AUTONOMISATION DES FEMMES : L’IRCOP, centre de formation de l’ARCOP offre un cadre d’échanges intergénérationnels

AUTONOMISATION DES FEMMES : L’IRCOP, centre de formation de l’ARCOP offre un cadre d’échanges intergénérationnels

ONU Femmes, en partenariat avec l’Ambassade d’Irlande au Sénégal, a organisé un dialogue intergénérationnel visant à créer un espace d’échange inclusif entre différentes générations de femmes et d’hommes engagés pour l’égalité des sexes. Ces discussions se sont tenues le 26 mars 2025 à l’Institut de Régulation de la Commande Publique (IRCOP), le centre de formation de l’ARCOP. Le choix de ce lieu s’explique par le partenariat entre l’agence onusienne et l’organe de régulation, qui œuvre pour un meilleur accès des femmes à la commande publique. De plus, l’un des thèmes abordés portait sur l’éducation et l’autonomisation économique des femmes.

En présidant la cérémonie d’ouverture au nom du Directeur général de l’ARCOP, Mme Poulmery BA NIANG, Directrice de la Formation et de l’Appui Technique (DFAT), a dressé le bilan de la collaboration entre l’ARCOP et ONU Femmes : « Cinq ans après la signature de notre convention, il est réjouissant de constater les avancées majeures réalisées. » Les résultats sont prometteurs : « Aujourd’hui, plus d’un millier de PME dirigées par des femmes et environ 150 fonctionnaires de l’État ont été formés aux procédures de la commande publique à travers les deux phases du programme », a-t-elle affirmé.

Prenant la parole, Mme Khady FALL TALL, présidente de l’Association des Femmes de l’Afrique de l’Ouest (AFAO/WAWA) et membre du Conseil de Régulation de l’ARCOP au titre de la société civile, a mis évoqué les dispositifs incitatifs intégrés dans le cadre juridique de la commande publique au Sénégal, qui bénéficient aux acteurs de l’économie sociale et solidaire, y compris les femmes.

En effet, l’article 6 du Décret n° 2022-2295 du 28 décembre 2022 portant Code des Marchés Publics impose aux autorités contractantes de réserver au moins cinq pour cent (5 %) de la valeur totale de leurs marchés annuels aux acteurs de l’économie sociale et solidaire ainsi qu’aux PME nationales. Cette mesure concerne les administrations dont le budget annuel dépasse un seuil défini par arrêté du Ministre chargé des Finances. Sur ce quota, deux pour cent (2 %) sont spécifiquement alloués aux PME dirigées par des femmes.

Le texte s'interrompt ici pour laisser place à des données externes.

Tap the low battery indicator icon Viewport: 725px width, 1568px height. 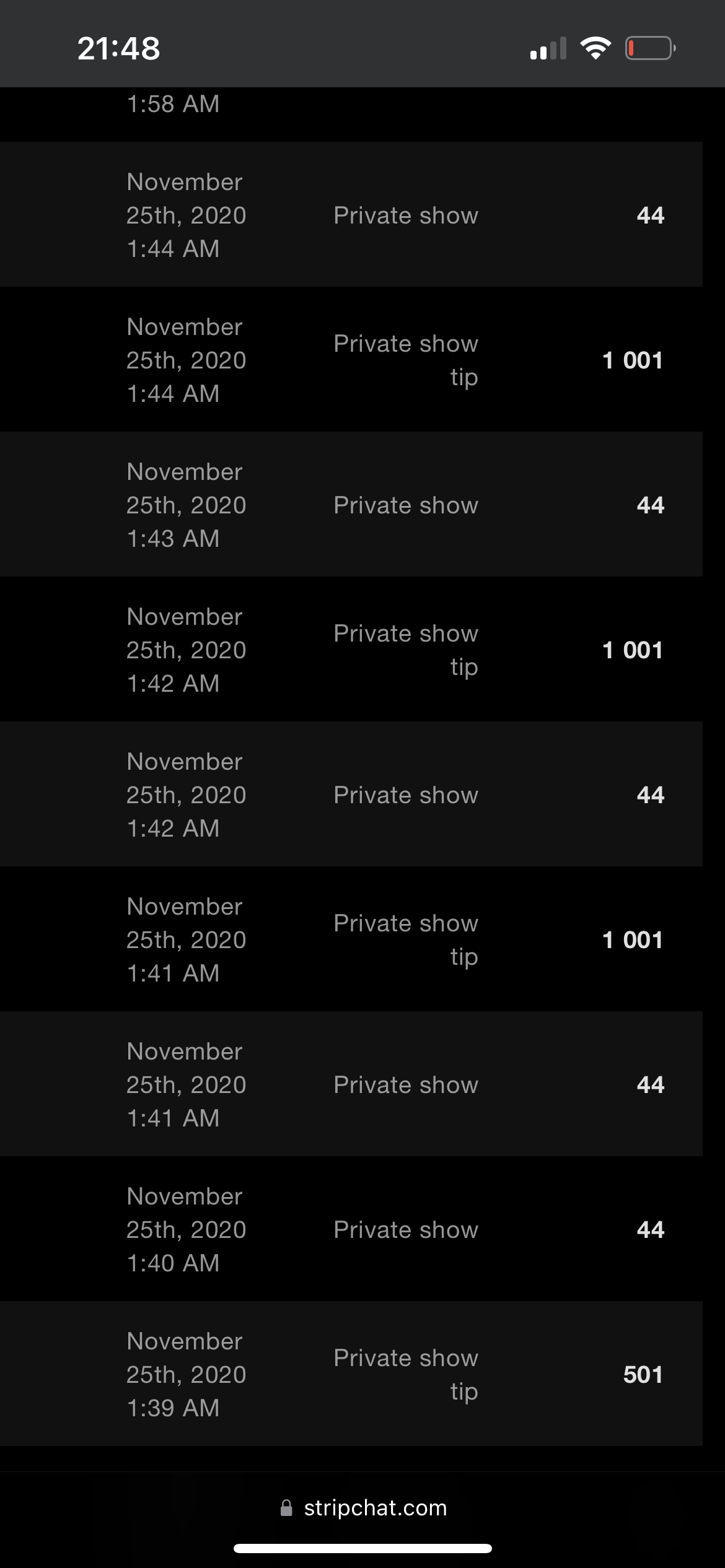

Par ailleurs, le Décret n° 14-43 du 27 octobre 2022, portant application de la loi relative aux contrats de partenariat public-privé, prévoit des mesures de faveur dans des limites réglementaires précises, afin d’avantager les entreprises dont l’actionnariat est majoritairement féminin ou celles comptant plus de 50 % de femmes parmi leur personnel.

Cependant, Mme FALL TALL a relevé les défis persistants auxquels les femmes sont confrontées pour accéder à la commande publique, malgré ces dispositifs. Elle a insisté sur le fait que ces marchés représentent une part essentielle des ressources du pays et dénoncé l’injustice qui prive une grande partie de la population de ces opportunités en raison d’un manque de formation ou de moyens financiers.

De son côté, la représentante résidente d’ONU Femmes au Sénégal, Mme Arlette MVONDO, a mis en exergue les violences sous toutes leurs formes — physiques, psychologiques, émotionnelles et sexuelles — comme des entraves majeures à l’autonomisation économique des femmes. Elle a expliqué comment ces violences érodent la confiance en soi et freinent l’entrepreneuriat féminin. Elle a souligné l’importance cruciale du renforcement de l’estime de soi et de l’indépendance financière, qui sont des leviers essentiels pour permettre aux femmes de surmonter ces obstacles et de réduire leur vulnérabilité face aux violences.